Alguns cometem suicídio”, disse à Atlantic o historiador Edward Luttwak.
Pelo
menos dois casos dados como suicídio envolveram a família. A mulher e a
filha de 13 anos de Vladislav Avaiev, ex-vice-presidente do Gazprobank,
estavam junto de seu corpo num apartamento em Moscou. Sergei
Protosenia, vice-presidente da gigante do gás Novatek, apareceu
enforcado na viga da casa de veraneio na Espanha depois de,
supostamente, matar a mulher e a filha a machadadas.
Michael
Weiss, jornalista que está escrevendo um livro sobre o serviço militar
de inteligência, acha que alguns suicídios podem ter acontecido depois
do “telefonema” – um aviso, como na Roma antiga, de que o cidadão tinha a
opção de tirar a própria vida. Ou ela seria tirada dele.

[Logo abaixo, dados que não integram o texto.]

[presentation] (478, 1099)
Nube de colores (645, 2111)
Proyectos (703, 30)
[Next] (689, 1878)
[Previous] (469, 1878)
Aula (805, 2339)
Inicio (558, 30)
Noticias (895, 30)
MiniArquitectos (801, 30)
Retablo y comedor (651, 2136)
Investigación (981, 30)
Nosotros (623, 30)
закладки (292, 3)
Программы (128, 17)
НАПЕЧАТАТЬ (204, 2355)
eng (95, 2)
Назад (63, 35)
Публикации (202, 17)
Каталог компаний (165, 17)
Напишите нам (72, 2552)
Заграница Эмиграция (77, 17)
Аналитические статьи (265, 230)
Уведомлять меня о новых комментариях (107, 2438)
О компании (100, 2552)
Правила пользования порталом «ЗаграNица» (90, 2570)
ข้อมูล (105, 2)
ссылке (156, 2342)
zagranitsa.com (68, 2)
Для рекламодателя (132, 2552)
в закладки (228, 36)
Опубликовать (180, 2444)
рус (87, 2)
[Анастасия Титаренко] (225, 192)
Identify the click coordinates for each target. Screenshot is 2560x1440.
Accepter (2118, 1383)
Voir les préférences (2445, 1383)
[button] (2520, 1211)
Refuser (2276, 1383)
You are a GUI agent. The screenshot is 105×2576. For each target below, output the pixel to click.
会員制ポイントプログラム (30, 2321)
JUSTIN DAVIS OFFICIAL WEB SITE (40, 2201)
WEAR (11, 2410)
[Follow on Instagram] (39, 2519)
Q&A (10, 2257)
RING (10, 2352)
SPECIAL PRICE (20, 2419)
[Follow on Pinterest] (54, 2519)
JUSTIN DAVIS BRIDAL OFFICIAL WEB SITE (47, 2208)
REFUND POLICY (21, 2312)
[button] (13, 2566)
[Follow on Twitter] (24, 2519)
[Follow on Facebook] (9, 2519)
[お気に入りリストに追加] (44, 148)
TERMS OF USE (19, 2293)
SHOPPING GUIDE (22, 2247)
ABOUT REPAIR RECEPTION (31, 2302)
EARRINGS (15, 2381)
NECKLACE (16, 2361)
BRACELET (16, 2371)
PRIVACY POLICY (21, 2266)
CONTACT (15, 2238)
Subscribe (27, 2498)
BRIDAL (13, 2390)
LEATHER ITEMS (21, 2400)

A dubiedade faz parte do jogo: suicídio, suicídio induzido, homicídio?
“Eles
querem que nós saibamos que foi assassinato, mas não querem que
possamos concluir definitivamente que foi isso”, disse Weiss à Atlantic.
A
legendária eficiência dos serviços russos às vezes é apenas isso – uma
lenda. Em dois casos notórios de envenenamento com Novichok, um dentro e
um fora do país, as vítimas sobreviveram.
Alexei
Navalny escapou com vida do agente que paralisa o sistema nervoso,
aparentemente espalhado em sua cueca num quarto de hotel, porque o
piloto do avião onde entrou em crise fez um pouso de emergência e ele
recebeu tratamento médico na Alemanha. Hoje está preso e só se comunica
por mensagens através de seus advogados.
Os
assassinos que deveriam ter despachado o ex-espião Sergei Skripal, que
havia desertado e se transformado em agente da inteligência britânica,
erraram na dose – ou provavelmente o atendimento médico foi mais
eficiente do que o esperado. Skripal e a filha, Iulia, escaparam com
graves sequelas.
O percurso dos dois agentes russos foi quase que inteiramente reconstituído por câmeras de segurança.
Os
agentes que envenenam Alexander Litvinienko, outro ex-espião que mudou
de lado, foram mais desastrados ainda. O próprio Litvinienko viveu três
dias, o suficiente para relatar como foi atraído para um chá letal num
hotel de Londres. A substância usada, polônio-210, deixou traços
radiativos em toda a trilha dos assassinos, inclusive no avião de volta
para Moscou.
A
infame reação de Putin à reconstituição comprovando o atentado contra
Alexei Navalny ficou famosa: se os serviços secretos quisessem realmente
matar o dissidente, “teriam ido até o fim”, disse ele.
A
última morte “importante” do ano foi de Vladimir Nesterov, engenheiro
espacial que continuava a trabalhar no novo sistema russo de foguetes
mesmo depois de um processo por desvio de dinheiro, entre outras
encrencas.
Imaginem
a quantidade de homens em posições importantes que não estão dormindo
tranquilos. Esse é um dos instrumentos clássicos de controle dos regimes
autoritários. Algumas das mortes suspeitas podem ter tido até causas
naturais, mas o regime putinista quer que as pessoas tenham dúvidas.